= Exercise =
Nothing but the lines from the one with "Minimize the Код Хаффмана window" through the end of the material should be retyped, word for word and without pictures.

···

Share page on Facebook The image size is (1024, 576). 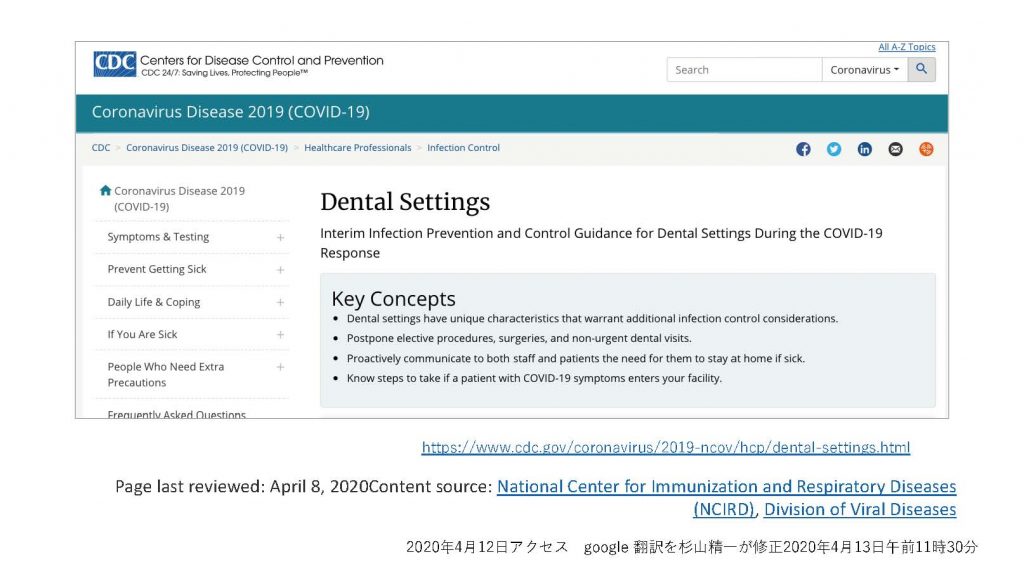[803, 149]
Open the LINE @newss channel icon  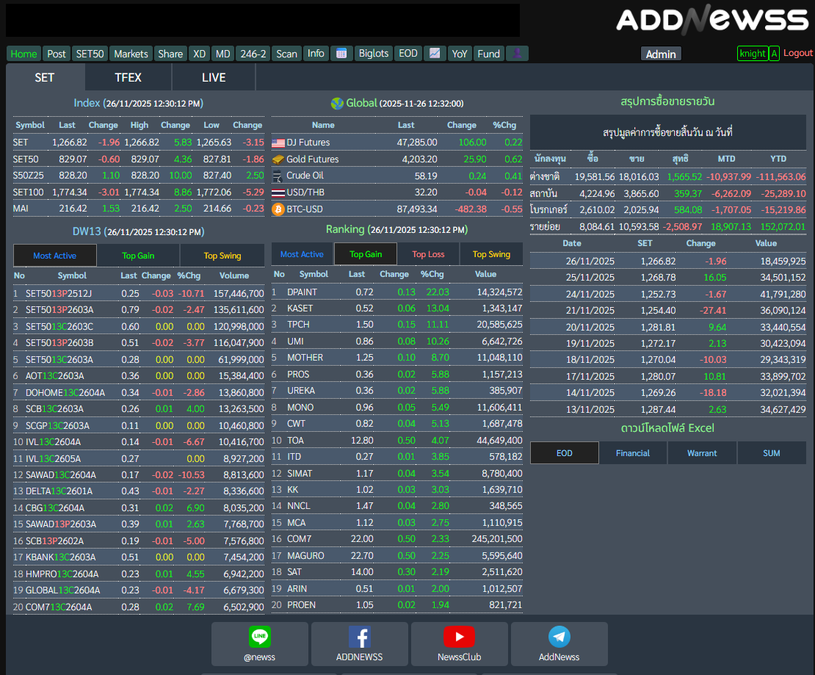260,638
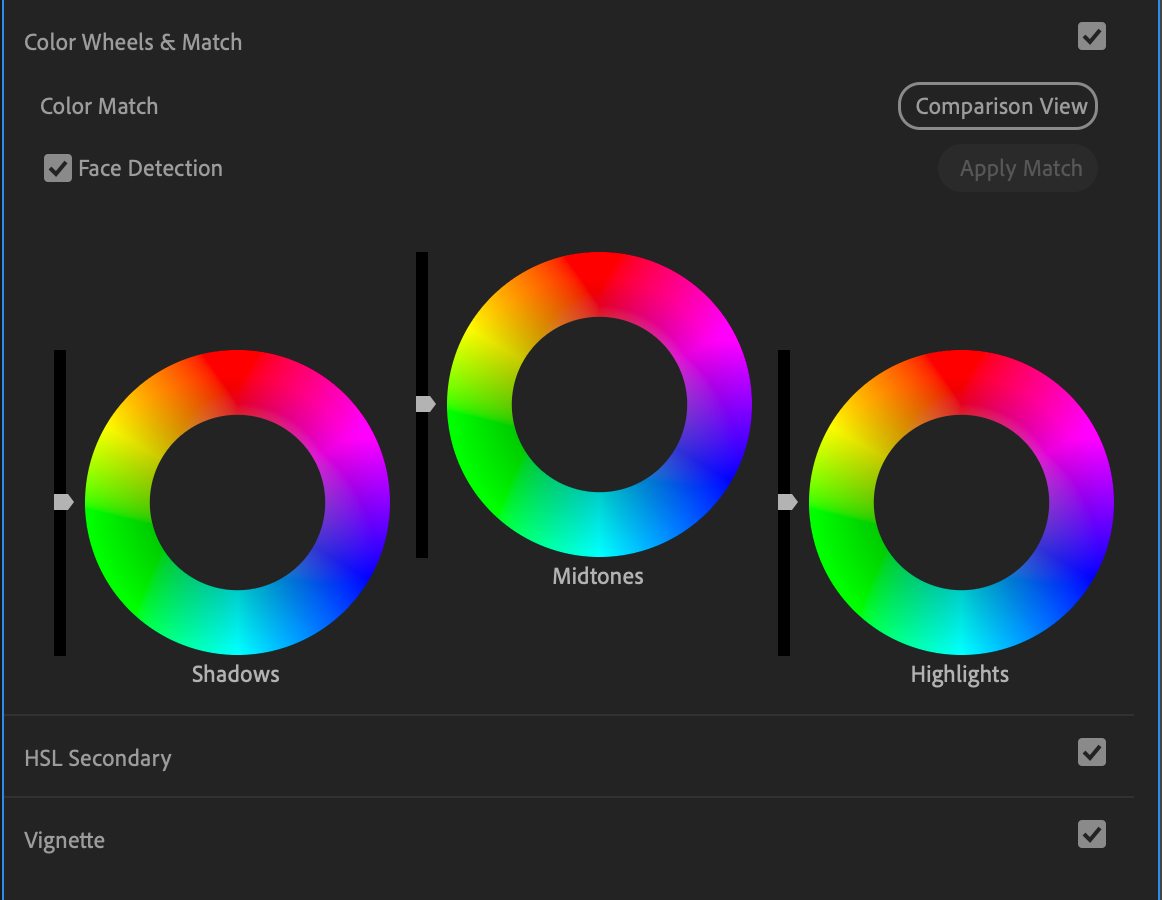The width and height of the screenshot is (1162, 900).
Task: Click the Apply Match button
Action: (x=1017, y=168)
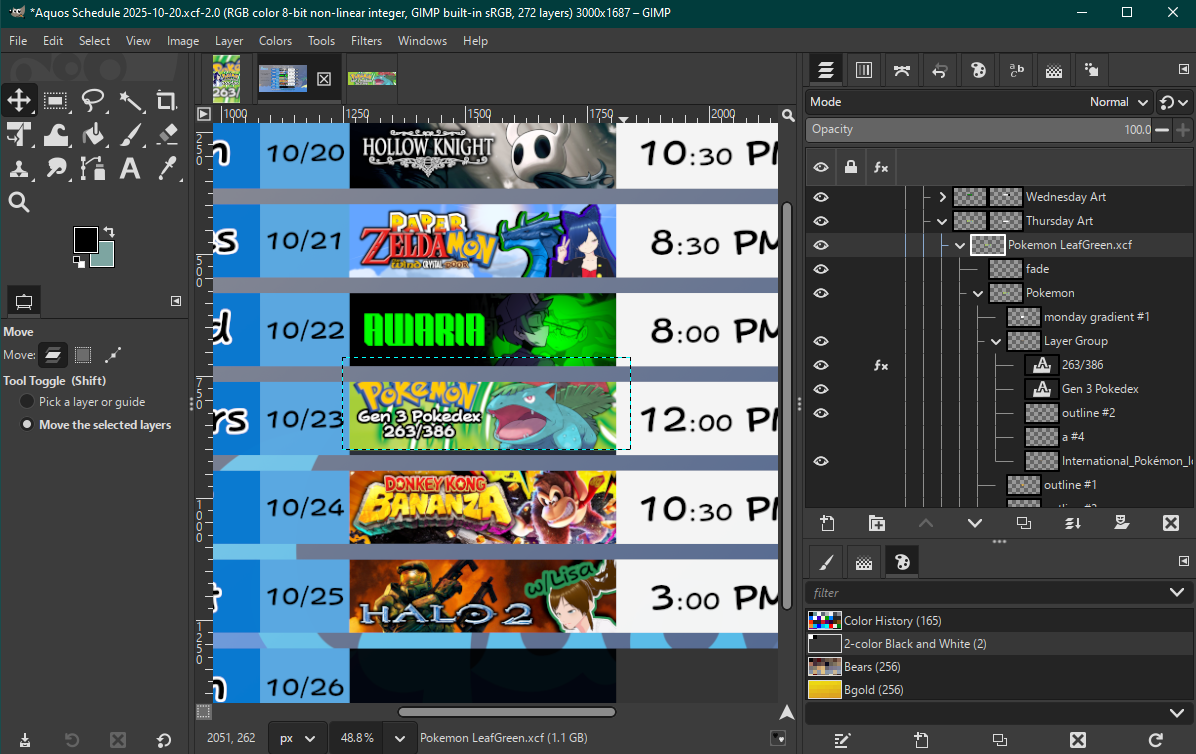This screenshot has height=754, width=1196.
Task: Select the Rectangle Select tool
Action: [x=56, y=100]
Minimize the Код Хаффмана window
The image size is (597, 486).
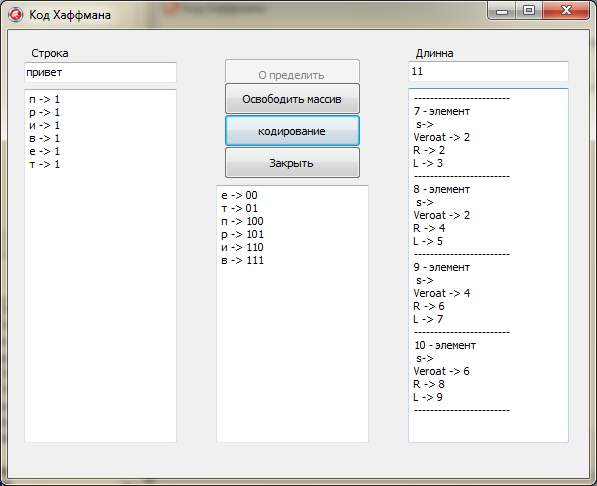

···

= Result =
Minimize the Код Хаффмана window
The image size is (597, 486).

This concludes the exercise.